Exemple #1
0
  def update_bill(self, bill):
	"""
	Check if a bill exists in datastore, and update its stats.
	"""
	this_bill = Bill.get_by_key_name(bill['title']) 
	logging.info(bill['title']) 
	if this_bill is None: 
		this_bill = self.create_bill(bill)
		is_new_bill = True
	else: is_new_bill = False
	this_bill.rank = bill['rank']
	import urllib
	self.request_args = {'bill_id':  bill['id']}
	self.formatted_args = urllib.urlencode(self.request_args)
	from google.appengine.api import urlfetch
	fetch_page = urlfetch.fetch( url = OPENCONGRESS_INFO_URL + self.formatted_args,
								method = urlfetch.GET) 
	from utils.BeautifulSoup import BeautifulSoup	
	document = BeautifulSoup(fetch_page.content)
	property_count = 0	 
	this_bill.introduction_date = str(document.findAll('li')[property_count]).split('</strong> ')[1].split('</li>')[0]
	this_bill.status = str(document.findAll('li')[property_count + 1]).split('</strong> ')[1].split('</li>')[0]
	if this_bill.status == "This Bill Has Become Law":  property_count = -1 # no next step
	else: this_bill.next_step = str(document.findAll('li')[property_count + 2]).split('</strong> ')[1].split('</li>')[0]
	this_bill.latest_action = str(document.findAll('li')[property_count + 3]).split('</strong> ')[1].split('</li>')[0]

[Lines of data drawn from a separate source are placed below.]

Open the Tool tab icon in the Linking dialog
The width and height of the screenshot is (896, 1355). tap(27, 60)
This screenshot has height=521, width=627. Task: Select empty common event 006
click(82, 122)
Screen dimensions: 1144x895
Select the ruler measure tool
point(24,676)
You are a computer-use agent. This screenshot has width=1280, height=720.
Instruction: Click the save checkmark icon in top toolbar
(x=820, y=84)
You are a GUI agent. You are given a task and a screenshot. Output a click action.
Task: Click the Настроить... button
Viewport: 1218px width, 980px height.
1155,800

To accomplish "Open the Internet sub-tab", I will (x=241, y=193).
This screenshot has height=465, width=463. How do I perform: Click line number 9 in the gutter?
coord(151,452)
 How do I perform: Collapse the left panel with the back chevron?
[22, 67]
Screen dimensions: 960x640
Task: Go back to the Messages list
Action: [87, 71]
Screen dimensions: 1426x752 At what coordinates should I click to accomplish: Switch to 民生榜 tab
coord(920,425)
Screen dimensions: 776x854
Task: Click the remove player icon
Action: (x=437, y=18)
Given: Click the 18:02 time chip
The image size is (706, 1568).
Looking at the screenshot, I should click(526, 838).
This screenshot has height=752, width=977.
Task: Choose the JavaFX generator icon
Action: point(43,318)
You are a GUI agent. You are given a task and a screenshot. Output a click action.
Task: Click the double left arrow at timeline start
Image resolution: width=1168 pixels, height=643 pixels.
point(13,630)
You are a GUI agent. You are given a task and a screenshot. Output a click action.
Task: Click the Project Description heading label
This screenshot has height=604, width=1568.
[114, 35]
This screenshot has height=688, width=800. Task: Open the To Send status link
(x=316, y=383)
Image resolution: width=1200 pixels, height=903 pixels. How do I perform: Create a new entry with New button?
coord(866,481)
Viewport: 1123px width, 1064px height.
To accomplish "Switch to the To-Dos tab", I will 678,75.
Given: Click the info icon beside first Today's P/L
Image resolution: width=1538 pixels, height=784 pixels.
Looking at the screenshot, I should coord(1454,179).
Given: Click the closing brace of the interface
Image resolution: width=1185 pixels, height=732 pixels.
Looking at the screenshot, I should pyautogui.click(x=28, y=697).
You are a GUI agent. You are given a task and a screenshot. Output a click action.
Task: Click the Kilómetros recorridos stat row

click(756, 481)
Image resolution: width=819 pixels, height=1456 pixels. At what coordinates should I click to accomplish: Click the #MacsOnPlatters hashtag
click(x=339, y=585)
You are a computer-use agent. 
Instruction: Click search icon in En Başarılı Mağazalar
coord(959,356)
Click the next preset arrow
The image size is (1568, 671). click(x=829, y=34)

	if len( this_bill.latest_action ) > 68: this_bill.latest_action = " ".join(this_bill.latest_action.split(' ')[:9]) + "..."
	this_bill.sponsor = str(document.findAll('li')[property_count + 4]).split('</strong> ')[1].split('</li>')[0].decode('utf-8')
	this_bill.sponsor_name = this_bill.sponsor.split("[")[0] 
	self.save.append(this_bill)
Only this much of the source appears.